──────── Source material
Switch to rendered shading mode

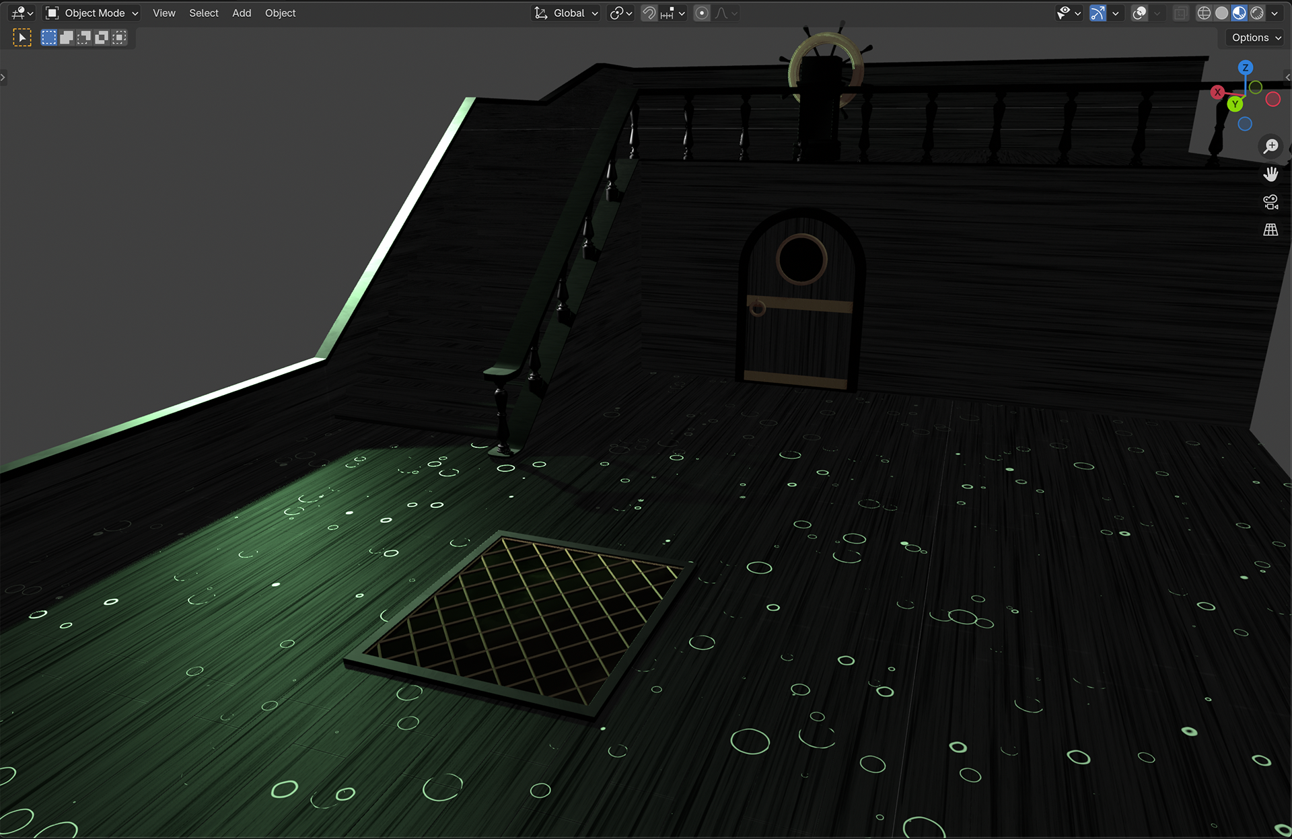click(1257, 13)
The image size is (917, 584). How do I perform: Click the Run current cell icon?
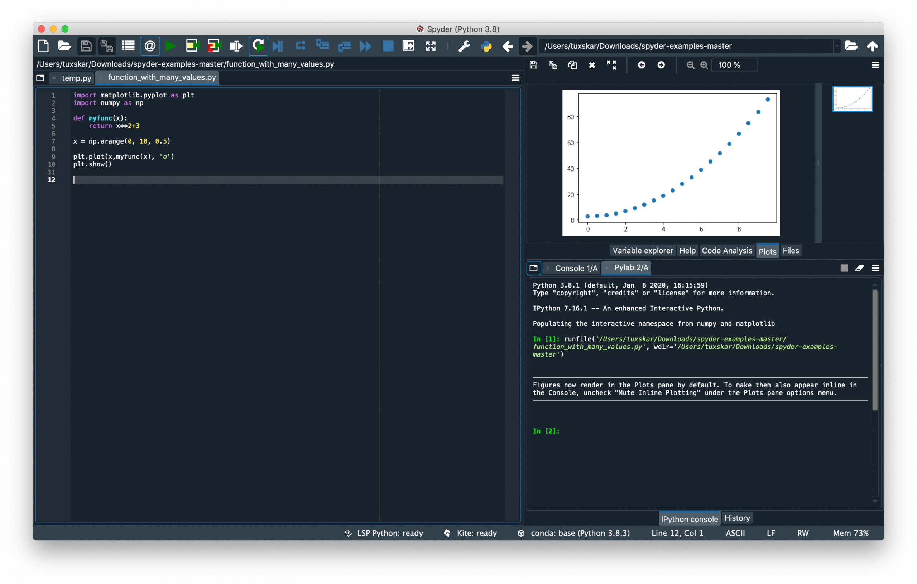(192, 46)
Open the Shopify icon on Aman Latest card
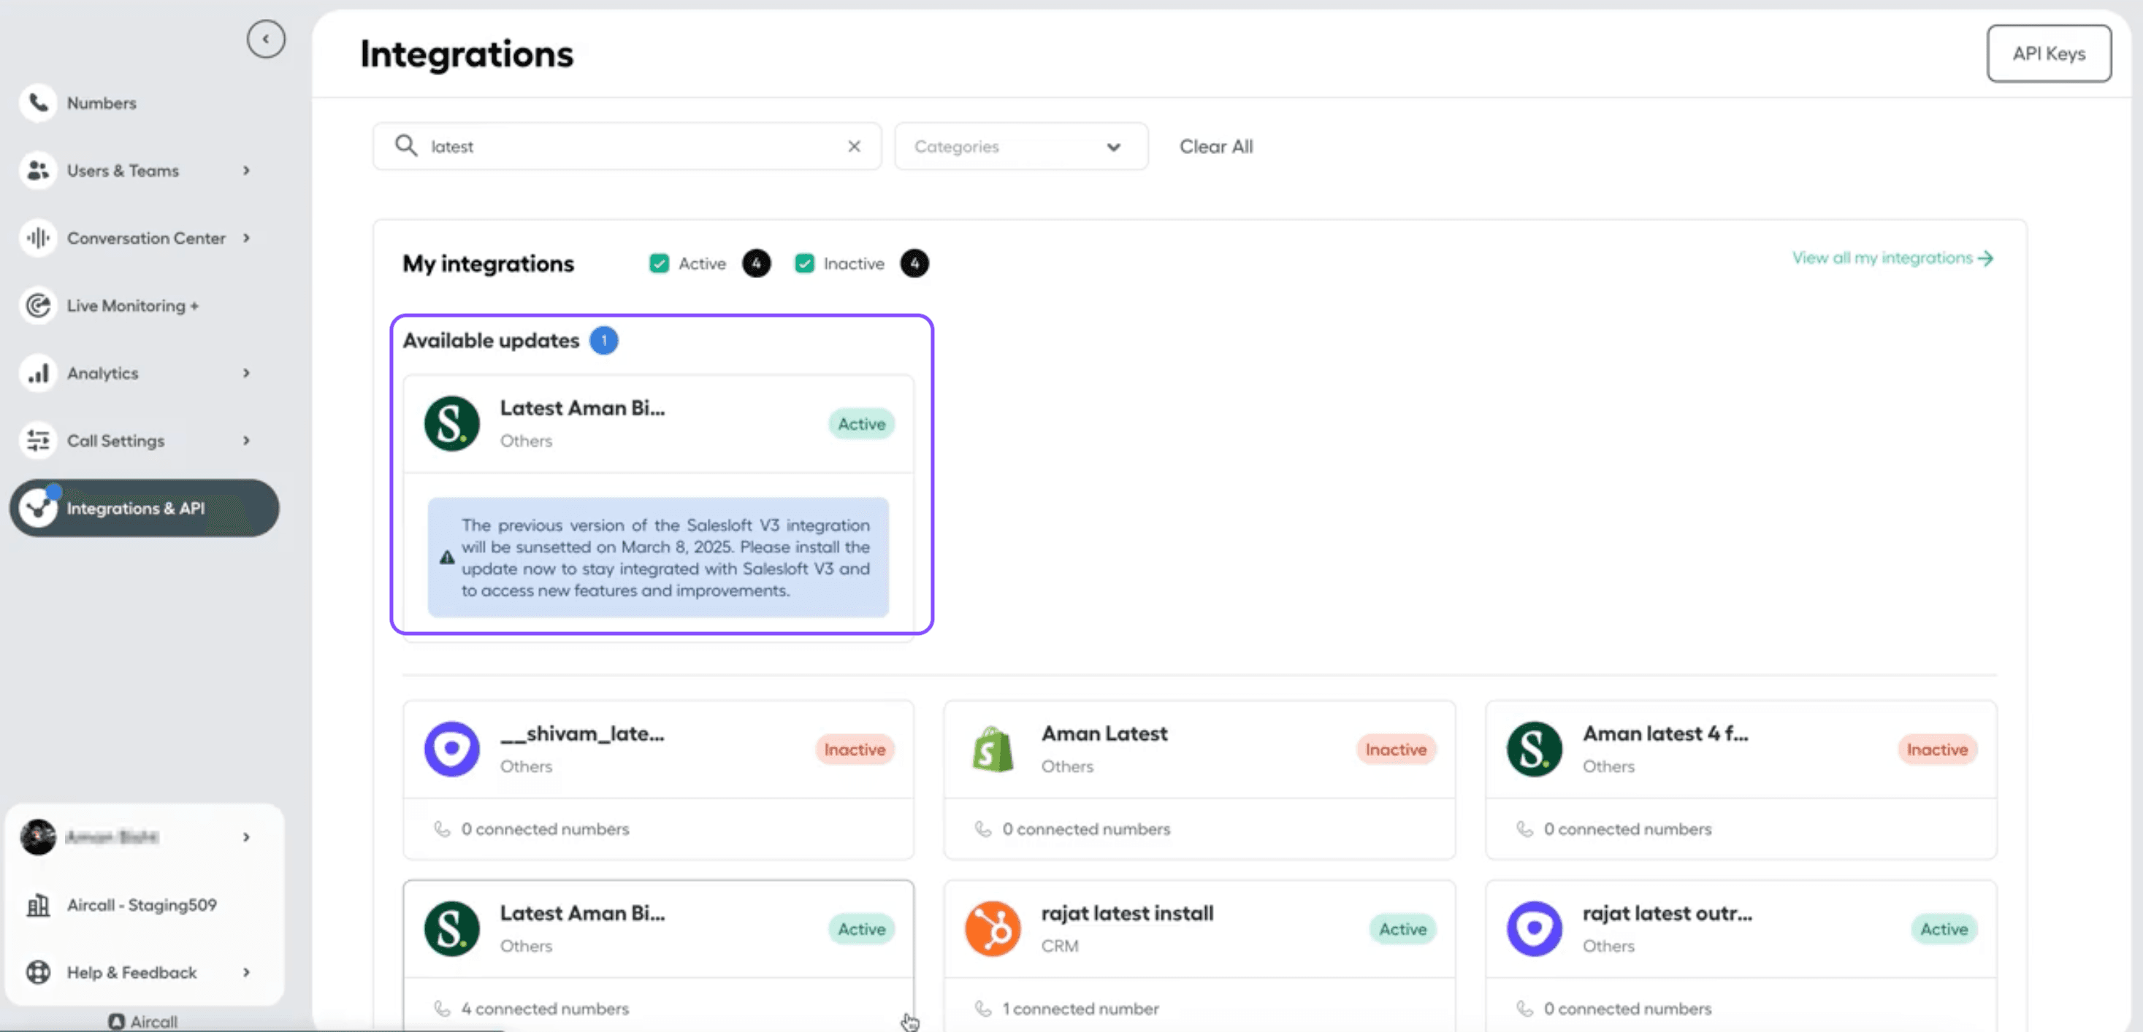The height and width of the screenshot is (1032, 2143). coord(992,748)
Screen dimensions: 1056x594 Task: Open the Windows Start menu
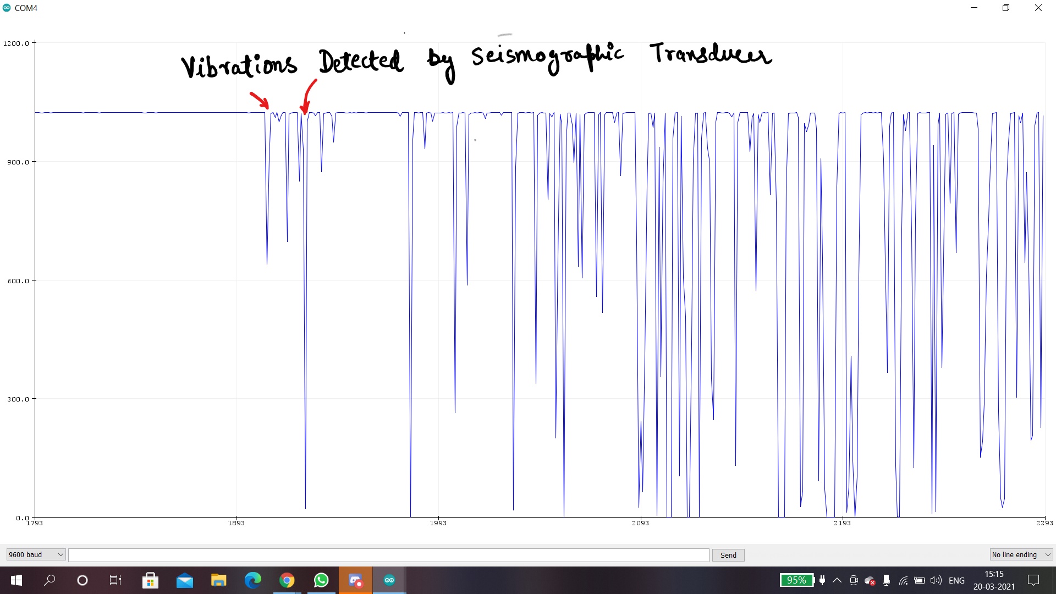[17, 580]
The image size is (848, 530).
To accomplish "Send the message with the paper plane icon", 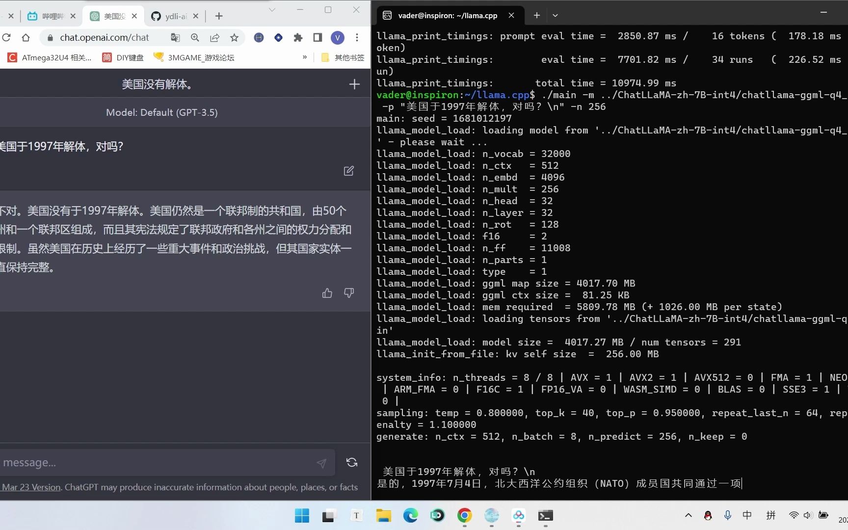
────────────────
What is expected - Please copy exactly, and only, the lines from the one that contains "Screen dimensions: 1056x594" through the last line of the data above, omitting all pictures.

Response area -
Screen dimensions: 1056x594 Task: Open the Windows Start menu
[17, 580]
The image size is (848, 530).
To accomplish "Send the message with the paper plane icon", 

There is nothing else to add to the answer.